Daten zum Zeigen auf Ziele
....................
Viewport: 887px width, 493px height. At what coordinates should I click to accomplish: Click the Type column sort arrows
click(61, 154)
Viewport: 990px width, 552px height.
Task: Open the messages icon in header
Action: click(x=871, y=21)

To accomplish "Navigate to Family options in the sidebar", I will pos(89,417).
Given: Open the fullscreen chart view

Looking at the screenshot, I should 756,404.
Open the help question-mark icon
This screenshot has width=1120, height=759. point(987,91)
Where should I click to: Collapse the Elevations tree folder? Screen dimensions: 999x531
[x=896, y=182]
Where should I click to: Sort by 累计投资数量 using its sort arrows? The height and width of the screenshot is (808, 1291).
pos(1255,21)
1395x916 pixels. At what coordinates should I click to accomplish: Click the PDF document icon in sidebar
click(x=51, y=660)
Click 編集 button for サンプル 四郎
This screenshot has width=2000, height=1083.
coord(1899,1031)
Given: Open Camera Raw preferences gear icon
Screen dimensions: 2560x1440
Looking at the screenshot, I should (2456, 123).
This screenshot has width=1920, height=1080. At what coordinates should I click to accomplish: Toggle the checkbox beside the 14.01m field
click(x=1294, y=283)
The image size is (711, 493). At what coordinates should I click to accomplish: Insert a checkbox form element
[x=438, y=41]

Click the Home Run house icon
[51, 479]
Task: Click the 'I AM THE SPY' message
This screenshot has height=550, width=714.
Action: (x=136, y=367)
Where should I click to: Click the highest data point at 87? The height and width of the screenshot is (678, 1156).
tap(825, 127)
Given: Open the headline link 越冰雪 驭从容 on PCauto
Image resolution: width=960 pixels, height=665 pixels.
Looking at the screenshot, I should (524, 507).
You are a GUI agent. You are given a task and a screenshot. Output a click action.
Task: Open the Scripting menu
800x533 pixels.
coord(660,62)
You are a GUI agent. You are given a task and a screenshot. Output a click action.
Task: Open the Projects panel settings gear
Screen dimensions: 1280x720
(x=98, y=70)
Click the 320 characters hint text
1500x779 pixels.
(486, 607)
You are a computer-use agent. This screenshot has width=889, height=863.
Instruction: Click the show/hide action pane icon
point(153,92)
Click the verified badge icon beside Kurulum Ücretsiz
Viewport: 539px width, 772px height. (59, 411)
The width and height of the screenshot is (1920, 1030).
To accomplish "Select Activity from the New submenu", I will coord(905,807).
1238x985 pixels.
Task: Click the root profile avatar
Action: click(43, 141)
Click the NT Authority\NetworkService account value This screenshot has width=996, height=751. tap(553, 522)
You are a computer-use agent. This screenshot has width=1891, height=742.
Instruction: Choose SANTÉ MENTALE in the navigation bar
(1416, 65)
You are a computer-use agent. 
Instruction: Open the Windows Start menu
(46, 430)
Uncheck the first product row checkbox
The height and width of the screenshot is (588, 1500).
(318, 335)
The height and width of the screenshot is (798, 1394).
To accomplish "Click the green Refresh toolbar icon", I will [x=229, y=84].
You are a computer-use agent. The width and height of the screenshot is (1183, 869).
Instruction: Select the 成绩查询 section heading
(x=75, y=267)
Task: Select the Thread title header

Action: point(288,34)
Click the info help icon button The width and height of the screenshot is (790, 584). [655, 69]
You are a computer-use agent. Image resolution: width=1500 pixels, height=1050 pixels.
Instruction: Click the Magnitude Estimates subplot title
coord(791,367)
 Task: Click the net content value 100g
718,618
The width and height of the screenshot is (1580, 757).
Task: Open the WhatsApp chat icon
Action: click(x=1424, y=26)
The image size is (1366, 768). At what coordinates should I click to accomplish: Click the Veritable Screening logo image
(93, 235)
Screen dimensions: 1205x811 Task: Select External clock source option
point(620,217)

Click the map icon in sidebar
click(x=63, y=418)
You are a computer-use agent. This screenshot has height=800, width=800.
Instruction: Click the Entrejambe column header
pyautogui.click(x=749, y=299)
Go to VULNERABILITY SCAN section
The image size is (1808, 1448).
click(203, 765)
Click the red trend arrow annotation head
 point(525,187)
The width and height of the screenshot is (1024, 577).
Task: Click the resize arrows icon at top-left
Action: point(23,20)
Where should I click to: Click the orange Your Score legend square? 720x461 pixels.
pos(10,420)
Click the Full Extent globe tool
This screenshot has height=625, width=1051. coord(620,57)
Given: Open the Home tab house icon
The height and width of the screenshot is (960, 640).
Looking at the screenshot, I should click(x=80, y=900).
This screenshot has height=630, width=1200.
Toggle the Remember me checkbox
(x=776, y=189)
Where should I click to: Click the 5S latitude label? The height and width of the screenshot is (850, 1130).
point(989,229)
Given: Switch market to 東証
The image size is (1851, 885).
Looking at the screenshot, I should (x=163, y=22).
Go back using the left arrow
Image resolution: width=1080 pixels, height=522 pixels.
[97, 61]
....................
Gib sämtliche Daten oben Zeile für Zeile wortgetreu wieder.

◆ Antwort:
Viewport: 887px width, 493px height. At what coordinates should I click to accomplish: Click the Type column sort arrows
click(61, 154)
Viewport: 990px width, 552px height.
Task: Open the messages icon in header
Action: click(x=871, y=21)

To accomplish "Navigate to Family options in the sidebar", I will pos(89,417).
Given: Open the fullscreen chart view

Looking at the screenshot, I should 756,404.
Open the help question-mark icon
This screenshot has width=1120, height=759. point(987,91)
Where should I click to: Collapse the Elevations tree folder? Screen dimensions: 999x531
[x=896, y=182]
Where should I click to: Sort by 累计投资数量 using its sort arrows? The height and width of the screenshot is (808, 1291).
pos(1255,21)
1395x916 pixels. At what coordinates should I click to accomplish: Click the PDF document icon in sidebar
click(x=51, y=660)
Click 編集 button for サンプル 四郎
This screenshot has width=2000, height=1083.
coord(1899,1031)
Given: Open Camera Raw preferences gear icon
Screen dimensions: 2560x1440
Looking at the screenshot, I should (2456, 123).
This screenshot has width=1920, height=1080. At what coordinates should I click to accomplish: Toggle the checkbox beside the 14.01m field
click(x=1294, y=283)
The image size is (711, 493). At what coordinates should I click to accomplish: Insert a checkbox form element
[x=438, y=41]

Click the Home Run house icon
[51, 479]
Task: Click the 'I AM THE SPY' message
This screenshot has height=550, width=714.
Action: (x=136, y=367)
Where should I click to: Click the highest data point at 87? The height and width of the screenshot is (678, 1156).
tap(825, 127)
Given: Open the headline link 越冰雪 驭从容 on PCauto
Image resolution: width=960 pixels, height=665 pixels.
Looking at the screenshot, I should (524, 507).
You are a GUI agent. You are given a task and a screenshot. Output a click action.
Task: Open the Scripting menu
800x533 pixels.
coord(660,62)
You are a GUI agent. You are given a task and a screenshot. Output a click action.
Task: Open the Projects panel settings gear
Screen dimensions: 1280x720
(x=98, y=70)
Click the 320 characters hint text
1500x779 pixels.
(486, 607)
You are a computer-use agent. This screenshot has width=889, height=863.
Instruction: Click the show/hide action pane icon
point(153,92)
Click the verified badge icon beside Kurulum Ücretsiz
Viewport: 539px width, 772px height. (59, 411)
The width and height of the screenshot is (1920, 1030).
To accomplish "Select Activity from the New submenu", I will coord(905,807).
1238x985 pixels.
Task: Click the root profile avatar
Action: click(43, 141)
Click the NT Authority\NetworkService account value This screenshot has width=996, height=751. tap(553, 522)
You are a computer-use agent. This screenshot has width=1891, height=742.
Instruction: Choose SANTÉ MENTALE in the navigation bar
(1416, 65)
You are a computer-use agent. 
Instruction: Open the Windows Start menu
(46, 430)
Uncheck the first product row checkbox
The height and width of the screenshot is (588, 1500).
(318, 335)
The height and width of the screenshot is (798, 1394).
To accomplish "Click the green Refresh toolbar icon", I will [x=229, y=84].
You are a computer-use agent. The width and height of the screenshot is (1183, 869).
Instruction: Select the 成绩查询 section heading
(x=75, y=267)
Task: Select the Thread title header

Action: point(288,34)
Click the info help icon button The width and height of the screenshot is (790, 584). [655, 69]
You are a computer-use agent. Image resolution: width=1500 pixels, height=1050 pixels.
Instruction: Click the Magnitude Estimates subplot title
coord(791,367)
 Task: Click the net content value 100g
718,618
The width and height of the screenshot is (1580, 757).
Task: Open the WhatsApp chat icon
Action: click(x=1424, y=26)
The image size is (1366, 768). At what coordinates should I click to accomplish: Click the Veritable Screening logo image
(93, 235)
Screen dimensions: 1205x811 Task: Select External clock source option
point(620,217)

Click the map icon in sidebar
click(x=63, y=418)
You are a computer-use agent. This screenshot has height=800, width=800.
Instruction: Click the Entrejambe column header
pyautogui.click(x=749, y=299)
Go to VULNERABILITY SCAN section
The image size is (1808, 1448).
click(203, 765)
Click the red trend arrow annotation head
 point(525,187)
The width and height of the screenshot is (1024, 577).
Task: Click the resize arrows icon at top-left
Action: point(23,20)
Where should I click to: Click the orange Your Score legend square? 720x461 pixels.
pos(10,420)
Click the Full Extent globe tool
This screenshot has height=625, width=1051. coord(620,57)
Given: Open the Home tab house icon
The height and width of the screenshot is (960, 640).
Looking at the screenshot, I should click(x=80, y=900).
This screenshot has height=630, width=1200.
Toggle the Remember me checkbox
(x=776, y=189)
Where should I click to: Click the 5S latitude label? The height and width of the screenshot is (850, 1130).
point(989,229)
Given: Switch market to 東証
The image size is (1851, 885).
Looking at the screenshot, I should (x=163, y=22).
Go back using the left arrow
Image resolution: width=1080 pixels, height=522 pixels.
[97, 61]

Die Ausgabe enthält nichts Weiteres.